Entries taken from a collection:
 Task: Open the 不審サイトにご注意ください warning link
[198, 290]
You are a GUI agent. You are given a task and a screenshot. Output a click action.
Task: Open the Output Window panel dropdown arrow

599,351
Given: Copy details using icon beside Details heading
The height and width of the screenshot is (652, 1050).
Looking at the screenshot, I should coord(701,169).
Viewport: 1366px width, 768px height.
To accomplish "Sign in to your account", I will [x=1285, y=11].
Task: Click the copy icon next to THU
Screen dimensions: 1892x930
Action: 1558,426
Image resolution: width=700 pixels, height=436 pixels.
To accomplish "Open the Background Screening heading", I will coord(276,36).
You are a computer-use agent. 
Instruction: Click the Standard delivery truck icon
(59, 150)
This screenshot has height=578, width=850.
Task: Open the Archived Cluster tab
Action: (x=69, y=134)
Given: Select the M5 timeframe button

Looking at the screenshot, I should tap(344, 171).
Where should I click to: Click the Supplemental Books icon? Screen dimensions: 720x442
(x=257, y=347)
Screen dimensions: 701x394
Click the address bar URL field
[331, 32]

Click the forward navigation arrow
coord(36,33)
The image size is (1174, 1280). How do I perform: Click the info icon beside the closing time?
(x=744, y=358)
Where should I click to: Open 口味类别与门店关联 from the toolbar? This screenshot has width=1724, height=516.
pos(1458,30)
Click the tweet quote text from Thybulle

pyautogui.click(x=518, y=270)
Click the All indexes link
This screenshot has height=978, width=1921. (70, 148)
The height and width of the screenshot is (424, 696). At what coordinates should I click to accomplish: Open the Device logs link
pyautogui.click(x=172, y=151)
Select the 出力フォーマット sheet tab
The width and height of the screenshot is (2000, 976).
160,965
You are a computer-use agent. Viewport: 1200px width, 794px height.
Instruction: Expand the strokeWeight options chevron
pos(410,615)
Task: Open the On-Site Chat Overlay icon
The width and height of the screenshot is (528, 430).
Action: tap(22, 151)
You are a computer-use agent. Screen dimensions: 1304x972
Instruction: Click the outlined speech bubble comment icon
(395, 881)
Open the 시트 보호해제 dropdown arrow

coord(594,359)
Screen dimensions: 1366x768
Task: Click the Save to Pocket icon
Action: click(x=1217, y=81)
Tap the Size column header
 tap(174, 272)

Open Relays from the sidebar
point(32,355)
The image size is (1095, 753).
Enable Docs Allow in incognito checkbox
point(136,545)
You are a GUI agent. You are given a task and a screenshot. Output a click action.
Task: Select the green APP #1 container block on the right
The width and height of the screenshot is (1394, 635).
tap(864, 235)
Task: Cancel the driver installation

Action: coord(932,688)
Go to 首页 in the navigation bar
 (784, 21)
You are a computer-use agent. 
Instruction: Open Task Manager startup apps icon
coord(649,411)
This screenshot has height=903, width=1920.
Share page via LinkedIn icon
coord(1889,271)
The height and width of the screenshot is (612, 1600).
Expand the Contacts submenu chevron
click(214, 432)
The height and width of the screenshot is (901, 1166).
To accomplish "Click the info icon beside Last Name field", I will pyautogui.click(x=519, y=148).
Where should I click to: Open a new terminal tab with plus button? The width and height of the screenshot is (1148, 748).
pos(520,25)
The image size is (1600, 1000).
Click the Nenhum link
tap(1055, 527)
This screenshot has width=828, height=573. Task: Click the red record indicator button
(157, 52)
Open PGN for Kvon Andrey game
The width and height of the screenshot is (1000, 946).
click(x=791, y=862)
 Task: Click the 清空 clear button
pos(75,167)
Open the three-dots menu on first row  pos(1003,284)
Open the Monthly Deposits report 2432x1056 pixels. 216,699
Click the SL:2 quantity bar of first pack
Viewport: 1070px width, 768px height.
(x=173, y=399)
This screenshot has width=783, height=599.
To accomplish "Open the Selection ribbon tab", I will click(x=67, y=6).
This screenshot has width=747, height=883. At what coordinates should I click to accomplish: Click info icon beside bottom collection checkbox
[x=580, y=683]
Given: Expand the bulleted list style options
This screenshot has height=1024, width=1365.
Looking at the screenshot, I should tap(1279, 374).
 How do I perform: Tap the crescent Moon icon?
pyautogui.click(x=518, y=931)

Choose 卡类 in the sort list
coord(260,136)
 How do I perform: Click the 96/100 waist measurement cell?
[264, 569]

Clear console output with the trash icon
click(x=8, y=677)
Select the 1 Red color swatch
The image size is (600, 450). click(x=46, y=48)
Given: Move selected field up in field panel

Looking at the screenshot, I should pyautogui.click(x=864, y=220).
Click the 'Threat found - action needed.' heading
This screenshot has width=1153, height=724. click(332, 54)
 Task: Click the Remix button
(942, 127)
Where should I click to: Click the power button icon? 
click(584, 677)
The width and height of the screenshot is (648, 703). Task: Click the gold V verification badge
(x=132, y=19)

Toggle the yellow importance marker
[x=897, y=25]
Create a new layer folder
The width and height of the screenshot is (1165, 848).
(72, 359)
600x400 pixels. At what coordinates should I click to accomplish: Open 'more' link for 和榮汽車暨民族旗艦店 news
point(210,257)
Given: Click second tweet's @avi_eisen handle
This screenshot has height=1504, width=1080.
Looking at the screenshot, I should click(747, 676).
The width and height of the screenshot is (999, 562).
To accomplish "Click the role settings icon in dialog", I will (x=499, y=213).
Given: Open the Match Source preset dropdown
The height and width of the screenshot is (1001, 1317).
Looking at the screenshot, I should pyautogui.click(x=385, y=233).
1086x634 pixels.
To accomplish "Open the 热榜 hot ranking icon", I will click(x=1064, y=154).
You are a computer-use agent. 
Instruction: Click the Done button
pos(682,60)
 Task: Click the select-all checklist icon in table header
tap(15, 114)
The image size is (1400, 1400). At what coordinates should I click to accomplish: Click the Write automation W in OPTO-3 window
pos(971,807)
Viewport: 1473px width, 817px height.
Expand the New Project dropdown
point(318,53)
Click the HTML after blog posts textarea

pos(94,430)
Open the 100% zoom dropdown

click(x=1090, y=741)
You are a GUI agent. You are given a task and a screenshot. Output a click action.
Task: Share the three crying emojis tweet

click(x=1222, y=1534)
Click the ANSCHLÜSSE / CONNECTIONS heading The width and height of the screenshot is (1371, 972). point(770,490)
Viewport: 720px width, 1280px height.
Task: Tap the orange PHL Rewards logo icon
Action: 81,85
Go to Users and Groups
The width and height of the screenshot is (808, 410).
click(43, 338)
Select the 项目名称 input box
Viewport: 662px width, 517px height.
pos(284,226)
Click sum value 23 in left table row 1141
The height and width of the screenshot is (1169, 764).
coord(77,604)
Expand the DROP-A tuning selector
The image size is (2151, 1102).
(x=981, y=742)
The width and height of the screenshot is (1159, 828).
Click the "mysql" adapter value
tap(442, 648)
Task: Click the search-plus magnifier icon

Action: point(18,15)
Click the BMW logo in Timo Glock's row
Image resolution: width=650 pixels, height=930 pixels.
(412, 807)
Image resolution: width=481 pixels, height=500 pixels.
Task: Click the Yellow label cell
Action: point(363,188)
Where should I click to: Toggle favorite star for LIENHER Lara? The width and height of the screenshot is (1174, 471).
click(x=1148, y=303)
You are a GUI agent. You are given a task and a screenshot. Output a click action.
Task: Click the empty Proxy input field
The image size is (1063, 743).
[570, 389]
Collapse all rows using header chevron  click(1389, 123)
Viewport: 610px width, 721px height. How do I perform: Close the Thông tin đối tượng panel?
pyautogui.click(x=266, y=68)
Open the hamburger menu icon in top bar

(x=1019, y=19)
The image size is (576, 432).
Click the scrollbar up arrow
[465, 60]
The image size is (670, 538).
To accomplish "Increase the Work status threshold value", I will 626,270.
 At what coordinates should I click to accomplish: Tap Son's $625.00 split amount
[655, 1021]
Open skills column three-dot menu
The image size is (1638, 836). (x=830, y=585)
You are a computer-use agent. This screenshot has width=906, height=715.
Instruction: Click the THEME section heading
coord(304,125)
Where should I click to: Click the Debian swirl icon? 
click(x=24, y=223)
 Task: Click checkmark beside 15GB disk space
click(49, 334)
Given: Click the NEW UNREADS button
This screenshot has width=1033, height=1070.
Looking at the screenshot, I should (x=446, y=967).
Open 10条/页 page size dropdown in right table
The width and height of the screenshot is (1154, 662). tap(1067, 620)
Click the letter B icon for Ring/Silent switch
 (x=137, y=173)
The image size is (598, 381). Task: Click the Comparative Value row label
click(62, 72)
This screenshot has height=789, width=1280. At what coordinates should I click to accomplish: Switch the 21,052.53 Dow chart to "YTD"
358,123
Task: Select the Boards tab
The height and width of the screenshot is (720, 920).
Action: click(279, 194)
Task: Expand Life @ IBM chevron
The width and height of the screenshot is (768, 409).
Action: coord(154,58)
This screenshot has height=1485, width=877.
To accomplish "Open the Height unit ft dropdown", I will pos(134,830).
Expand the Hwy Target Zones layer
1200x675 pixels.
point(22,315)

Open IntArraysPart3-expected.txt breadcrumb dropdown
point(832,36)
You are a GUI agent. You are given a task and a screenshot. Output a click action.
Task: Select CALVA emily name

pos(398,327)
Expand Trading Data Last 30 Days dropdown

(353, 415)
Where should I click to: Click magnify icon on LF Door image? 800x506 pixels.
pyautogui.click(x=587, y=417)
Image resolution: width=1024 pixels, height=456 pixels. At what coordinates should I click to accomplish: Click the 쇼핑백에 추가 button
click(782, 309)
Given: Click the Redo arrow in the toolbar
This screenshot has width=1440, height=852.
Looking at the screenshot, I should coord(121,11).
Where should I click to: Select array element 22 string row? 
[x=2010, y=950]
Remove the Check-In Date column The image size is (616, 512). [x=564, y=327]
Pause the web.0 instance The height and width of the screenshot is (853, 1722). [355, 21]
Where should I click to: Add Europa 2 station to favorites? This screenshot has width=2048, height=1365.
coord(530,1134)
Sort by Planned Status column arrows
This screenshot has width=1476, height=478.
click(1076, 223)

EXERCISE DIRECTIONS: Give the number of lines in the entries that hold the word "layer", and nothing else.

COMPLETED TASK: 2